The pandemic lockdown has painted a new behavioural picture for leaders and their organisations
Fans of the TV programme ‘Through the Keyhole’ – where cameras are sent into an anonymous celebrity’s home and watchers try to identify who lives there – are probably getting some pleasure from seeing into their colleagues’ homes via the medium of Zoom, Skype, or whatever web conference package their business has chosen to help facilitate home working during this period of lockdown. I’ve even seen some businesses offering services to help curate a suitably well-read home office library backdrop to convey the ‘right’ impression during those web conferences. Doubtless there’s been some fine artwork moving into the home office too.
Many employees will also have enjoyed seeing into their leader’s home during these calls. For most – and careful ‘backdrop’ curation aside – it will have probably been the most personal thing they will have learnt about their boss and, in many cases, helped to reveal a new, more authentic side to the leader’s personality. One thing we’ve long focused on as coaches, is the need for a leader to be open, candid and authentic, and a consequence of the switch to remote working is helping to achieve just that.
It’s one indicator that a longer-term impact of the pandemic on business life might be that many of us will change the way we behave and work, fundamentally altering the culture of our businesses for the better.
Theory X versus Theory Y
Back in the 1950s, social psychologist Douglas McGregor came up with the concept of Theory X and Theory Y. Under Theory X, the idea was that workers disliked what they do and will try and avoid work wherever possible: they are gullible; self-centred; resistant to change; and, must be coerced into working and need constant direction.
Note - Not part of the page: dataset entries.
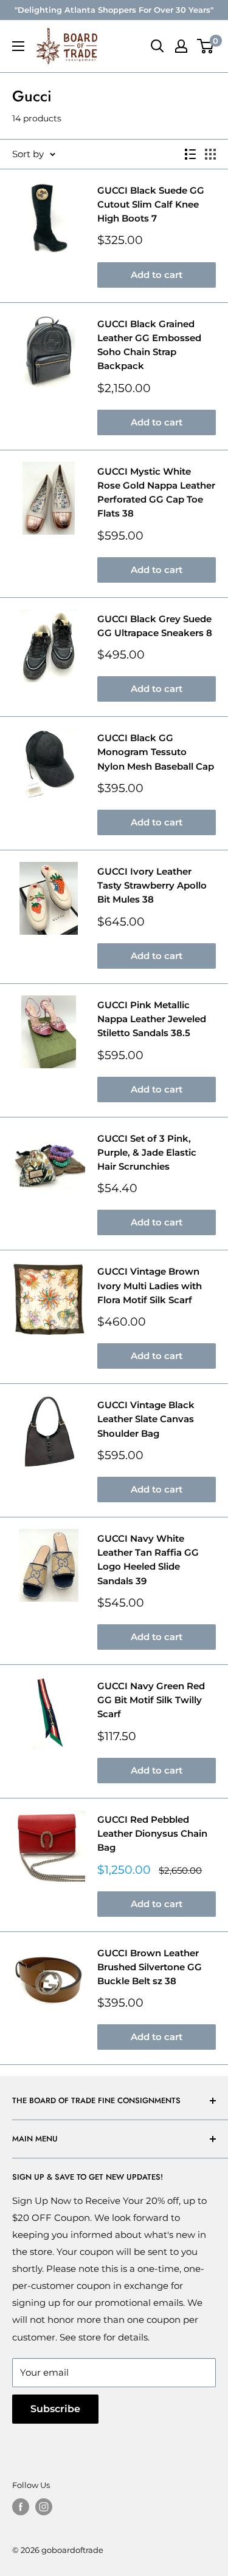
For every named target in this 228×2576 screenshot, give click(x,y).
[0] (205, 46)
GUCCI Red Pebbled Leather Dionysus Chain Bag (152, 1834)
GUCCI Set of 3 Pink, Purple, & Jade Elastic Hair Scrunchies (146, 1153)
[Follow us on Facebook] (20, 2506)
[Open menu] (18, 46)
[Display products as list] (190, 154)
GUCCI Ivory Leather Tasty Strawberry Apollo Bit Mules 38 (152, 886)
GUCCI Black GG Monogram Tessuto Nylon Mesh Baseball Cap (155, 752)
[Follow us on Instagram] (43, 2506)
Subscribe (55, 2409)
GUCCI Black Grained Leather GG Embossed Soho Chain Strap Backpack (149, 345)
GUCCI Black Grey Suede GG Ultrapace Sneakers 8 (154, 626)
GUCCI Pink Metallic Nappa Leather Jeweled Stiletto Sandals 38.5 (151, 1019)
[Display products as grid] (210, 154)
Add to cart (156, 274)
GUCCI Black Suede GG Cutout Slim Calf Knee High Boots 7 (150, 205)
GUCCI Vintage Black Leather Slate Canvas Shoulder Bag (146, 1419)
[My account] (181, 46)
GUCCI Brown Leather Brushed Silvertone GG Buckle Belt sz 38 (149, 1967)
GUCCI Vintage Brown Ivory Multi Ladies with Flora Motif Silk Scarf (149, 1286)
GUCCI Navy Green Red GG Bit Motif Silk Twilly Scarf (151, 1700)
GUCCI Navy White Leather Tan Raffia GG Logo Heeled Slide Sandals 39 (148, 1560)
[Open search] (157, 46)
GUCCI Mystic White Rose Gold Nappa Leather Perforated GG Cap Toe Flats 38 (156, 493)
Theory Y however, offers a more contrasting and positive picture of us as employees: that we are naturally inclined to put our effort into work; we can self-direct ourselves in pursuit of the organisation’s objectives; are capable of using our own ingenuity; and, are only given the chance to use a small proportion of the intellectual capabilities in the workplace.
While some management practices continue to adopt a Theory X mindset, recent events show that many of the attributes applied to Theory Y are starting to reveal themselves.
Employees up their discretionary effort
Right now there are many employees delivering a huge amount of ‘discretionary’ effort, reflecting a positive, get it done spirit. There is more openness, not just at leadership levels, but across businesses and organisations as people share thoughts on mental health for example, while also simply being kinder and more empathetic to each other. Many companies are seeing increased productivity which, in contrast to the belief of those who adopt a Theory X approach, shows what can happen when employees have less day-to-day direction and draw down on their own ingenuity and self-drive.
What does your organisation’s ‘new normal’ look like?
The question – and challenge – for many leaders will be that, whenever the pandemic recedes and businesses begin to return to their offices and the ‘new normal’, will they revert to how they behaved before – both as individuals and culturally as a business – or will they take on board the lessons learnt?
There is an opportunity to rewrite many of the business rules and change organisations for the better. CEOs who grab that opportunity will not have any regrets.
Now, if you’ll please excuse me while I move my favourite Modigliani print into the study.